** EXERCISE **
Continue the e-mail reply below on distance metrics for grid analysis, starting after its last sentence.
--- START EXCERPT ---
>
>Now, a little gobsmacked by Patrick's example of different grid distance 
>metrics as sent in this last e-mail and not really having the wit to 
>follow his correspondence with J. Maxwell in any sort of detail, I was 
>nevertheless reminded that I once offered a small number of students two 
>variants of a grid each had provided me with. One was cluster-analysed 
>using sums of distances, and the other using sums of (distances squared). 
>Having shown them how to read back a dendrogram, I asked them which felt 
>more "right" as a representation of their construct structure. To a man 
>(they were all male!) they preferred the sums of (distances squared) 
>variant, which surprised me, since the dendrograms tended to be flatter, 
>i.e., less obviously delineated clusters and in that sense, less readily 
>interpretable at a first glance.
Why do people keep posting interesting comments when I am trying to write a
thousand papers for the Berlin Conference?
The distances people talk about are all part of one big (not necessarily
happy) family called the Minkowski's.
--- END EXCERPT ---
--- START DATA EXCERPTS ---
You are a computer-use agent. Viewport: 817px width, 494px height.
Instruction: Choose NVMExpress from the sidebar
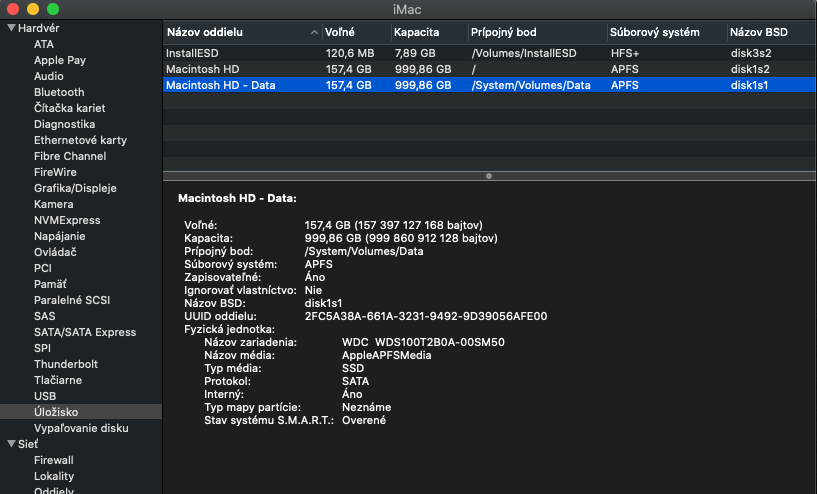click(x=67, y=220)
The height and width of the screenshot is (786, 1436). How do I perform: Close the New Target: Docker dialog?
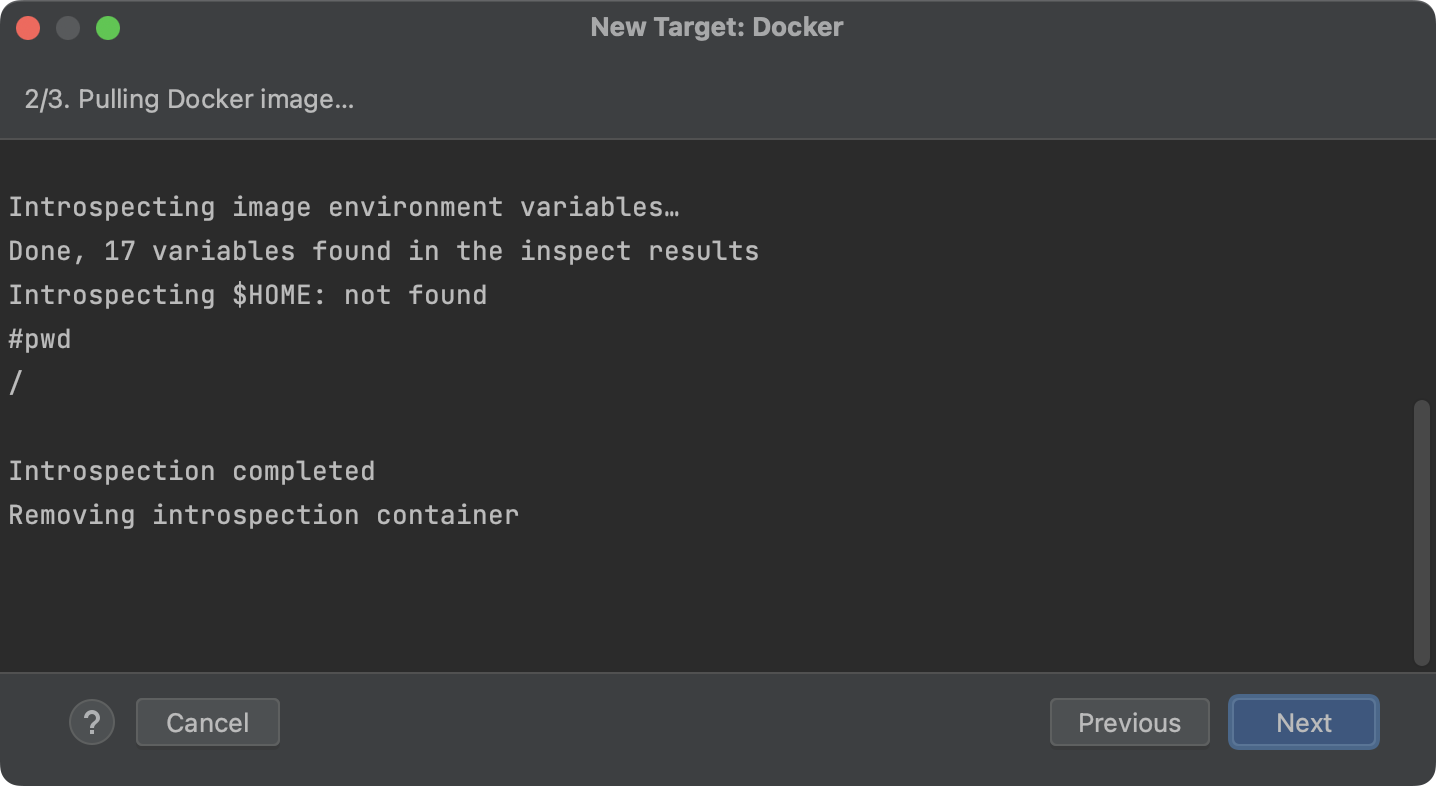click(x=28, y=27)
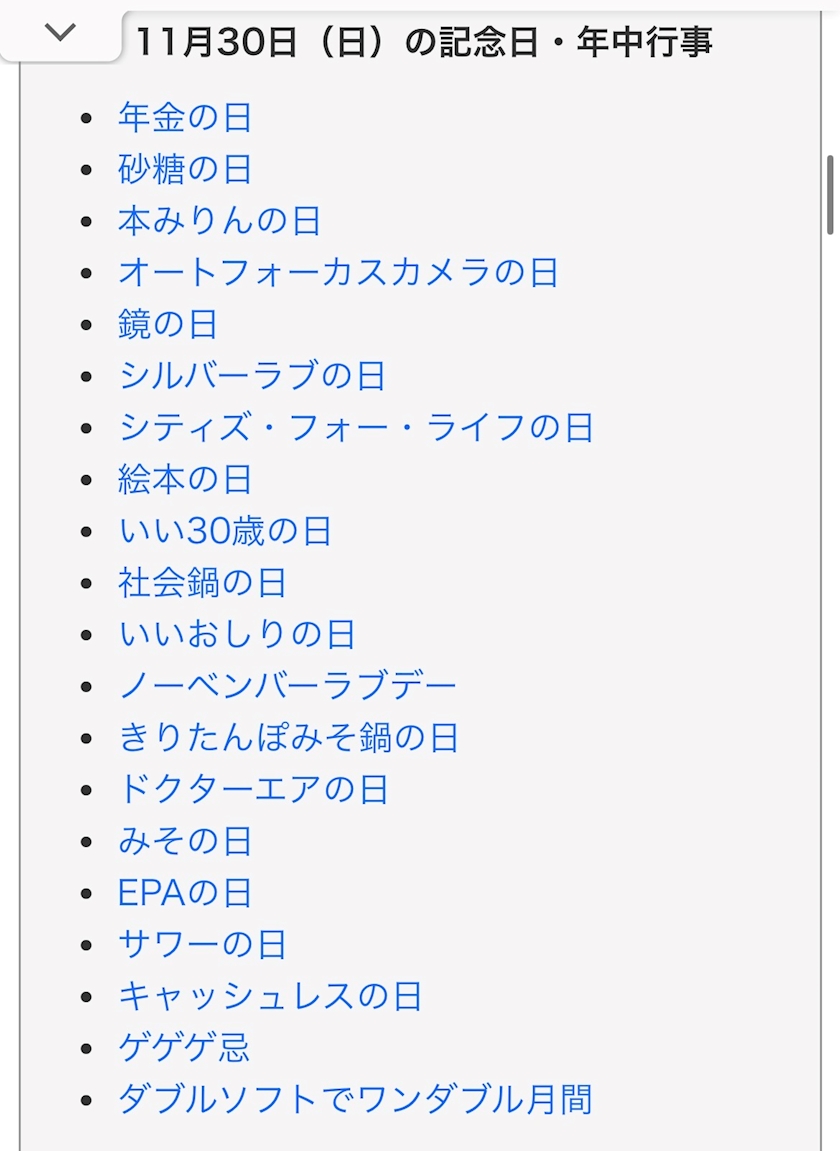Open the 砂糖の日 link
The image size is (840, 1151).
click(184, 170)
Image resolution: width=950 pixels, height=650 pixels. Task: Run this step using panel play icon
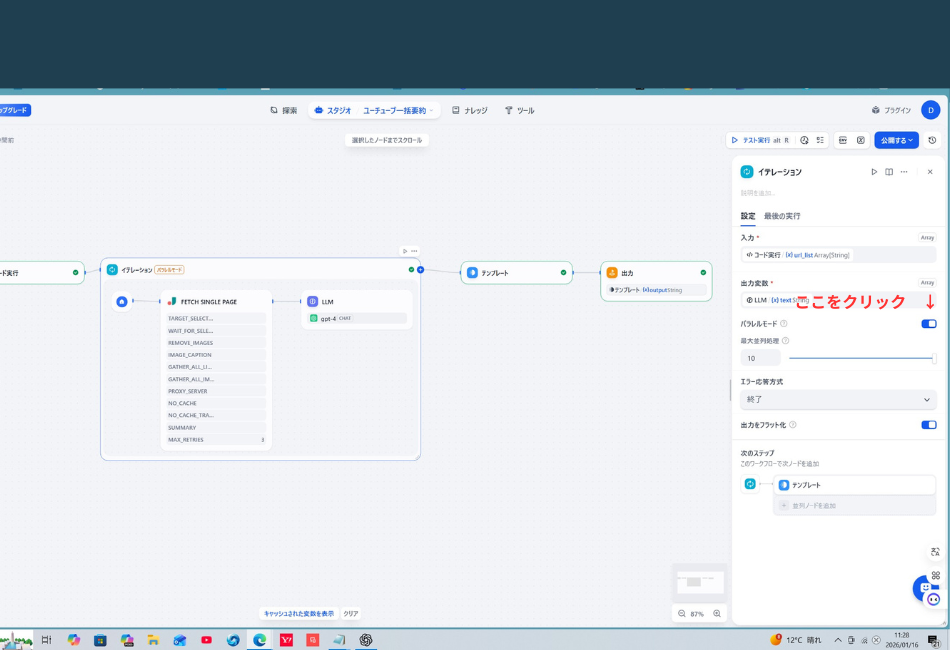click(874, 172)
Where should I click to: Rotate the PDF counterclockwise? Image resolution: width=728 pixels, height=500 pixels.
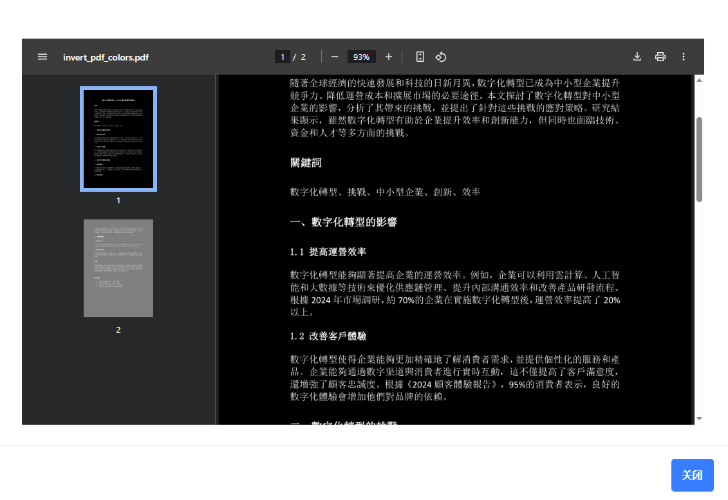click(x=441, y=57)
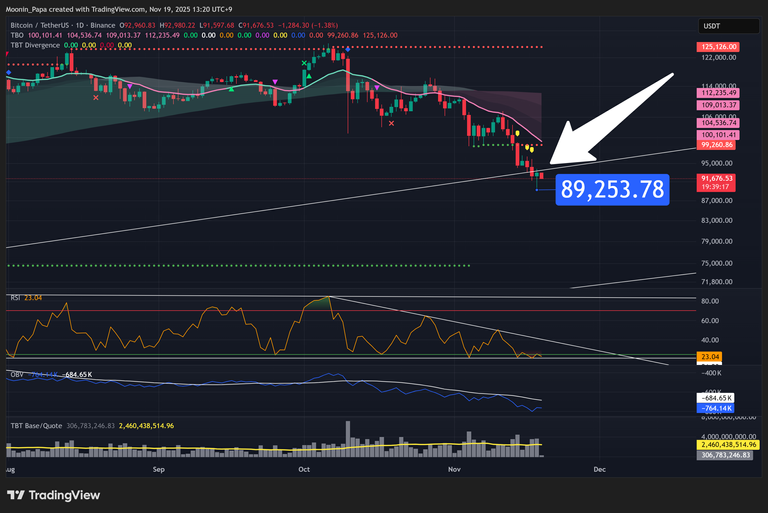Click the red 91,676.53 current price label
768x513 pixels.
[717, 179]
--- END DATA EXCERPTS ---
--- START DATA EXCERPTS ---
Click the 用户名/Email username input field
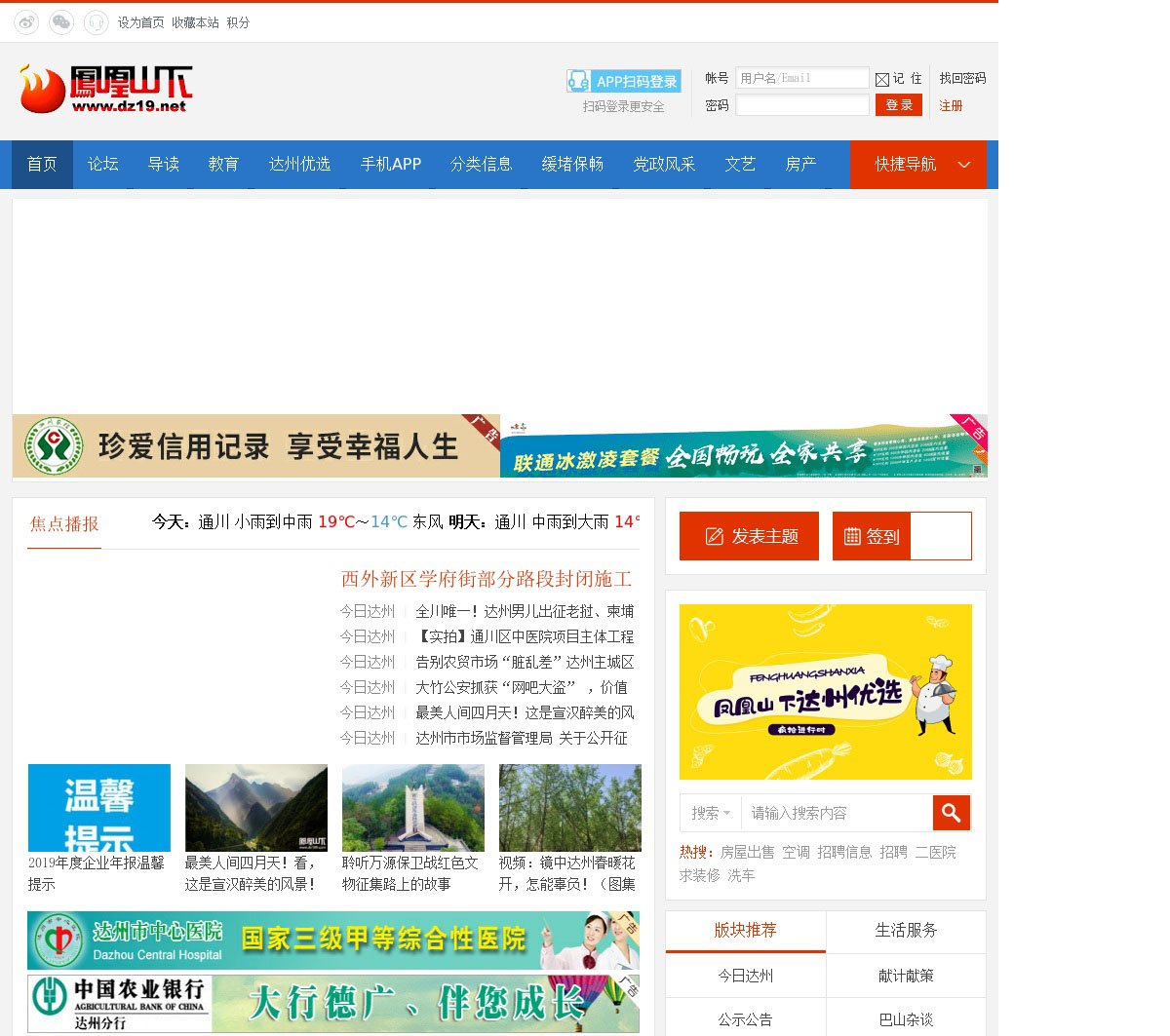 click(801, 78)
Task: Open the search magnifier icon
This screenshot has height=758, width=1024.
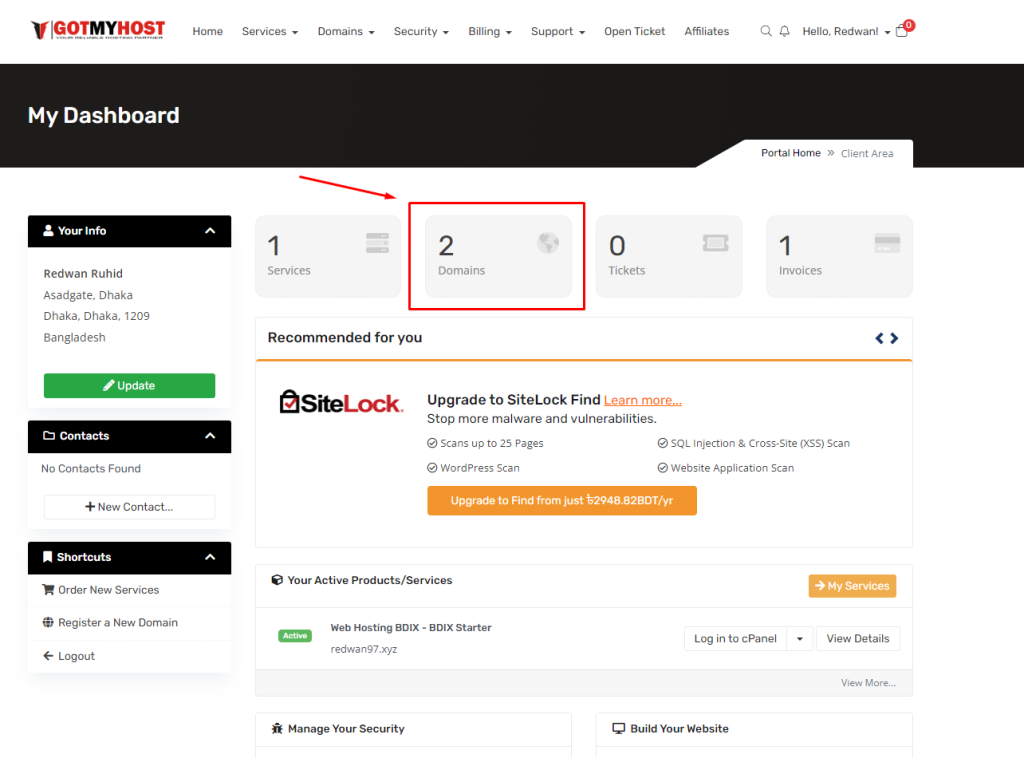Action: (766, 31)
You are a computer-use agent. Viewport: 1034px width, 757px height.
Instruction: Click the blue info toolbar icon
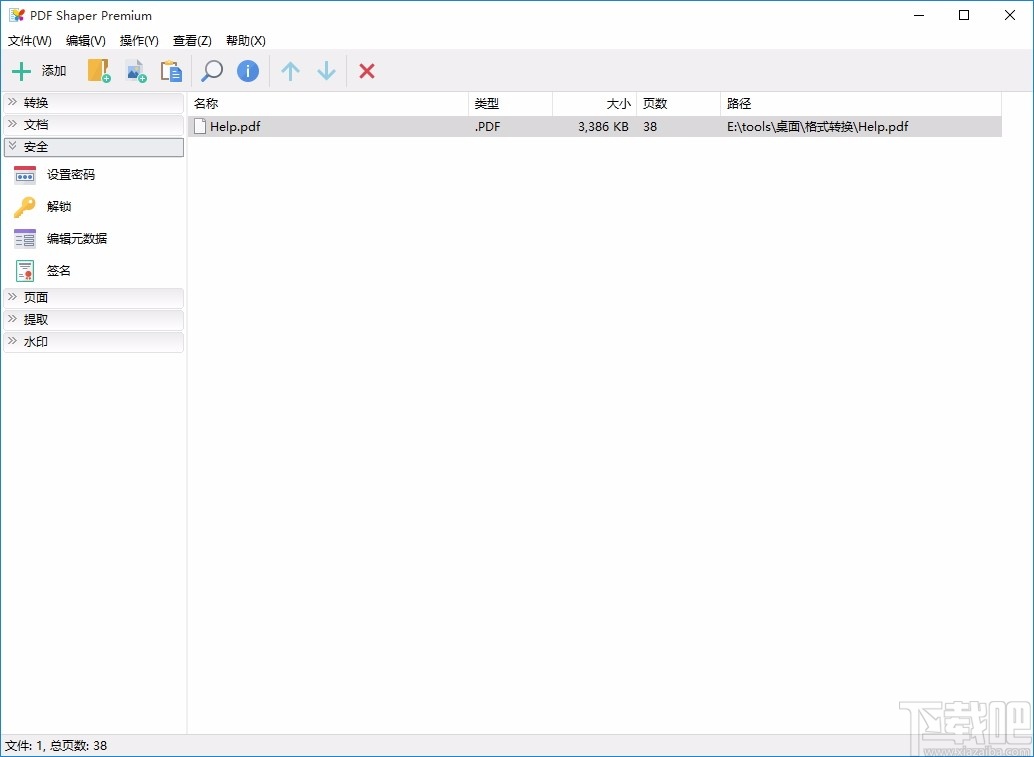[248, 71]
--- END DATA EXCERPTS ---
--- START DATA EXCERPTS ---
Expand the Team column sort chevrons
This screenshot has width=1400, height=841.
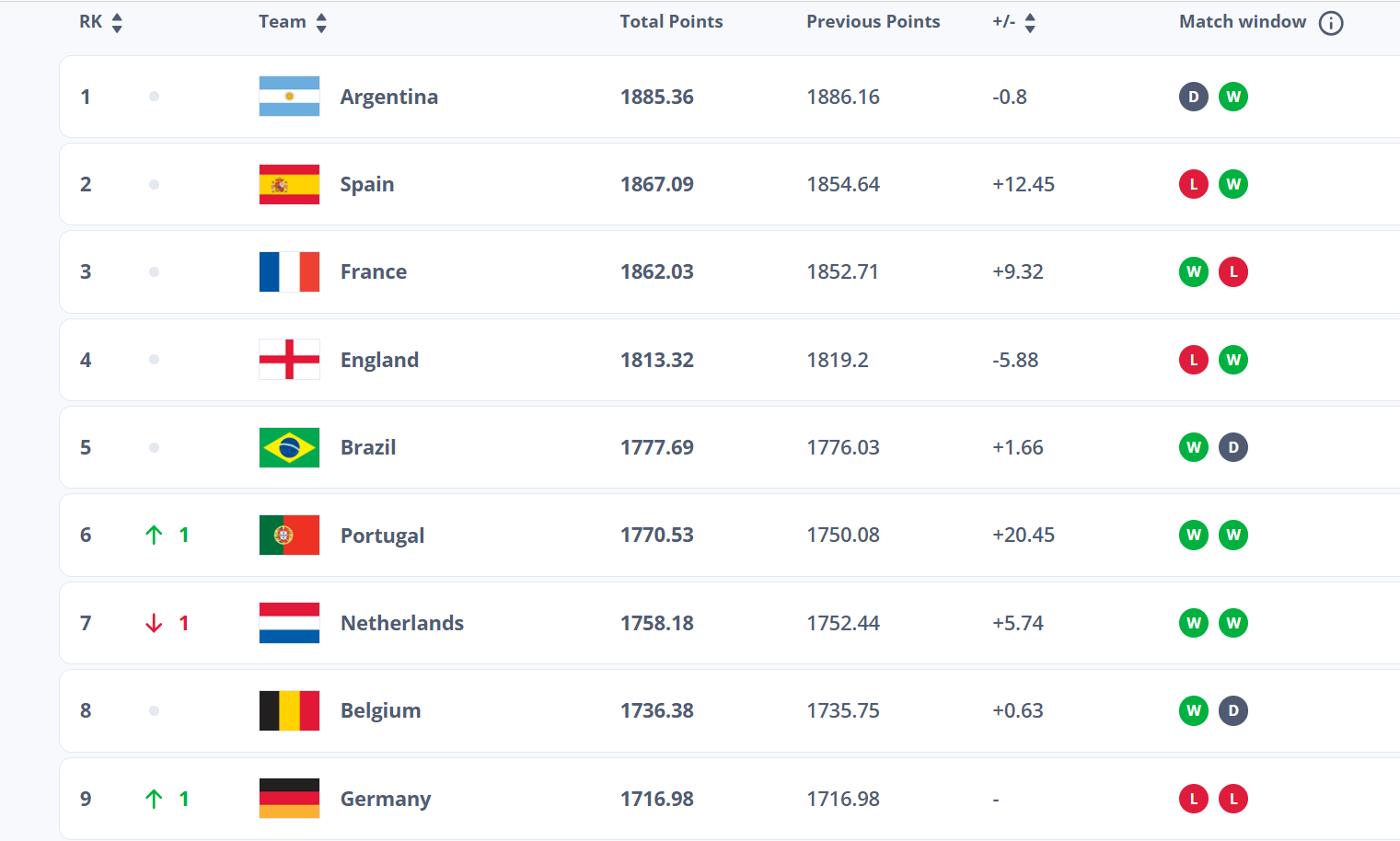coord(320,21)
--- END DATA EXCERPTS ---
** RESULT FOR THIS TASK **
The distance between points i and j,  D(i,j) is a function as follows:
             m 
  D(i,j) = {Sum |Xip - Xjp|**n}**1/n
            p=1
We take the absolute difference between factor loadings on each factor,
raise it to the power n, and sum this across the m dimensions. We then take
the n-th root of this sum. In Devi's sums-of-differences approach n=1
(known as a 'city-block' metric), in euclidean distances n=2. In most
multidimensional scaling programs you can set n = anything. But little is
known about the effect of varying n. As Devi points out, euclidean
distances suffer from flat affect. Perhaps this is why SPSS has
squared-euclidean-distance as its default.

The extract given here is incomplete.